→ Given records

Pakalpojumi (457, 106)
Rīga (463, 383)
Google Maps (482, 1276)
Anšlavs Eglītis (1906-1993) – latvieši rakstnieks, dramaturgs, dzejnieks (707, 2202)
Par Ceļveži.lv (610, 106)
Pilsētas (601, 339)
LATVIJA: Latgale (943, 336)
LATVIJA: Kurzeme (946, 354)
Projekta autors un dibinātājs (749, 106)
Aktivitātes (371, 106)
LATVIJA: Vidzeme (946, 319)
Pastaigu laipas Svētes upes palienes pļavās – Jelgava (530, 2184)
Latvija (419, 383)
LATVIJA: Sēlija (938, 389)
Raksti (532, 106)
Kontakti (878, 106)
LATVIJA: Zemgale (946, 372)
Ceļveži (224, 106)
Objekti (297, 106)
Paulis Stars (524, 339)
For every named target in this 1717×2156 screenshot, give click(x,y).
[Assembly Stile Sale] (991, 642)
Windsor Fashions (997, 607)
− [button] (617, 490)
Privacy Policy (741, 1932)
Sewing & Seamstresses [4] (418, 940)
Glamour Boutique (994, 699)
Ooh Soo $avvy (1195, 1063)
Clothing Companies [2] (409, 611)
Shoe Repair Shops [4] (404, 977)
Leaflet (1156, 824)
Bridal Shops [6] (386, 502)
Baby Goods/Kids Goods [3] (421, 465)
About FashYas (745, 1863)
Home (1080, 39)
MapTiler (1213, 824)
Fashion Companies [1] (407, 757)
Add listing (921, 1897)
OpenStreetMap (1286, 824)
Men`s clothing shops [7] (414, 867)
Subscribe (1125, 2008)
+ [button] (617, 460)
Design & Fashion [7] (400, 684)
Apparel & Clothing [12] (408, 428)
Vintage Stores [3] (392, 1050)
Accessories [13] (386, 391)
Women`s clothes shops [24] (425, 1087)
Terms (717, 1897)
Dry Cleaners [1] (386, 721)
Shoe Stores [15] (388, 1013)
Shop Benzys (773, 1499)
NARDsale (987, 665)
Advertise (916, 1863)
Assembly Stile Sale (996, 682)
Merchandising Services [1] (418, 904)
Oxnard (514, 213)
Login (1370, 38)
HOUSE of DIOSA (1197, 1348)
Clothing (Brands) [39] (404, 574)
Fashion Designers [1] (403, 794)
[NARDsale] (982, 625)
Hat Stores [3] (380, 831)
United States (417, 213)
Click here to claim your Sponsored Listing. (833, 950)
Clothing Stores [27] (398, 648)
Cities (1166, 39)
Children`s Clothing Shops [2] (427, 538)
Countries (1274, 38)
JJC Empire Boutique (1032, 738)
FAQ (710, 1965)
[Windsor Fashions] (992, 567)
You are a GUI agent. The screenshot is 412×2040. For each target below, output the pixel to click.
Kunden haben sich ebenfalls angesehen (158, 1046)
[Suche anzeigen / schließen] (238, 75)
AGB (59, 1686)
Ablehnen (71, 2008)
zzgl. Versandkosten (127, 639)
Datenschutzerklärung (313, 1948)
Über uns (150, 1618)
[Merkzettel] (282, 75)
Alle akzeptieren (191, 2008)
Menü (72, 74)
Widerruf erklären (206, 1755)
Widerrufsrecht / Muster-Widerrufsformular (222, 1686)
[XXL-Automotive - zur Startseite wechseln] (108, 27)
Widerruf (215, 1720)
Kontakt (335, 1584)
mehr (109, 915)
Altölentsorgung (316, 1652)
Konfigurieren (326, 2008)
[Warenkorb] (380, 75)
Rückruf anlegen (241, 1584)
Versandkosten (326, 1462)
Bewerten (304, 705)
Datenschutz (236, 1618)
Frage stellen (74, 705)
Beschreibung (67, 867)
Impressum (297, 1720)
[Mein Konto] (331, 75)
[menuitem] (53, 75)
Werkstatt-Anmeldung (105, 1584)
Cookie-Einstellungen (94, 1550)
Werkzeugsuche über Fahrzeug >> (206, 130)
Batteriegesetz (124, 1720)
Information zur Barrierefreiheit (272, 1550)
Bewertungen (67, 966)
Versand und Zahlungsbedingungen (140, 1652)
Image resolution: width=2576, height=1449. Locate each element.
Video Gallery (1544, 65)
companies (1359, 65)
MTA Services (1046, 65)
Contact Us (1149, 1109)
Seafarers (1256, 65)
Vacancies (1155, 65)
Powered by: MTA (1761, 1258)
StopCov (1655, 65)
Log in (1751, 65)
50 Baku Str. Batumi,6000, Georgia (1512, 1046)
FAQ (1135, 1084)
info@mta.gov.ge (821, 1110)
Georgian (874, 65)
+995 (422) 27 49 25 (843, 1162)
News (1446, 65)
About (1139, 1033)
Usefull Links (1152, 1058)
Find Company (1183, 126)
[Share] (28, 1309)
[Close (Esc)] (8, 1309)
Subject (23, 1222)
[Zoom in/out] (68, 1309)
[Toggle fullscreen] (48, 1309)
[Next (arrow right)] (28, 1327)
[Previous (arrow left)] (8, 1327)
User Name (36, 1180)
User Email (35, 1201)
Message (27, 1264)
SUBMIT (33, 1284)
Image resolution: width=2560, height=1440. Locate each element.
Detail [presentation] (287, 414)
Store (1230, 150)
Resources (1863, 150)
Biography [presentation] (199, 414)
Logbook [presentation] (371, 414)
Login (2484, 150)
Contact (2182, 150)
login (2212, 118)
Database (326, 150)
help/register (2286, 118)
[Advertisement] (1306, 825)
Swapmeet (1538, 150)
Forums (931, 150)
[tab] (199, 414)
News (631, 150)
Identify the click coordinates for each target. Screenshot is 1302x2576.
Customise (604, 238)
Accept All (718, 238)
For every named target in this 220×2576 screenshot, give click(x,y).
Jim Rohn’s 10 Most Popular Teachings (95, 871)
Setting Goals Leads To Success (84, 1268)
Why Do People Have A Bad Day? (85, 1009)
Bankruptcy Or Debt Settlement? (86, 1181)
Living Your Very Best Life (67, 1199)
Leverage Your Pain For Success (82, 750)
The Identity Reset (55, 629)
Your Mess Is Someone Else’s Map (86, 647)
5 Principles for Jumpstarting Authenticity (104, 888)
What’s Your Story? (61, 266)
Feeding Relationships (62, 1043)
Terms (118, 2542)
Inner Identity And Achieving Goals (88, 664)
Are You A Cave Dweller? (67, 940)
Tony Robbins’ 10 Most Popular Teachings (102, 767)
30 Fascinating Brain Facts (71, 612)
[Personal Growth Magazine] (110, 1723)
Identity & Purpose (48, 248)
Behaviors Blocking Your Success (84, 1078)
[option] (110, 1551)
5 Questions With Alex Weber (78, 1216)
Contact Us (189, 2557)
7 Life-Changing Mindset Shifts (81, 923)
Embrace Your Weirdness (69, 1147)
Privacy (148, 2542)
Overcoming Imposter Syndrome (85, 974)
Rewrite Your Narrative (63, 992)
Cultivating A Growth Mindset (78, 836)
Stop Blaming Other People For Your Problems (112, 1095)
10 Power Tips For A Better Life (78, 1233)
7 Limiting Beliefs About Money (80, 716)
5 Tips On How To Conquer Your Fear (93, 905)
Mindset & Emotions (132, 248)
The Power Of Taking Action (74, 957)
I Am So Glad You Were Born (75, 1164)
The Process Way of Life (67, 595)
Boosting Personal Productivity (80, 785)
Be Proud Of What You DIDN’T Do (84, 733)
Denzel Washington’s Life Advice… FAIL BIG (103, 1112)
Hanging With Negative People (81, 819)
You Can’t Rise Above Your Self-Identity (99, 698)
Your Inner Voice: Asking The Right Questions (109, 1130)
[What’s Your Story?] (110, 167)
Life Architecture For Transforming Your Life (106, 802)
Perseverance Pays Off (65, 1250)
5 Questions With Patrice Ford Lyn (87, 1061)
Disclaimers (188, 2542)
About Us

→ What this task involves
Identify each line in the entries with the word "presentation" and copy it.

→ Answer box
Detail [presentation] (287, 414)
Biography [presentation] (199, 414)
Logbook [presentation] (371, 414)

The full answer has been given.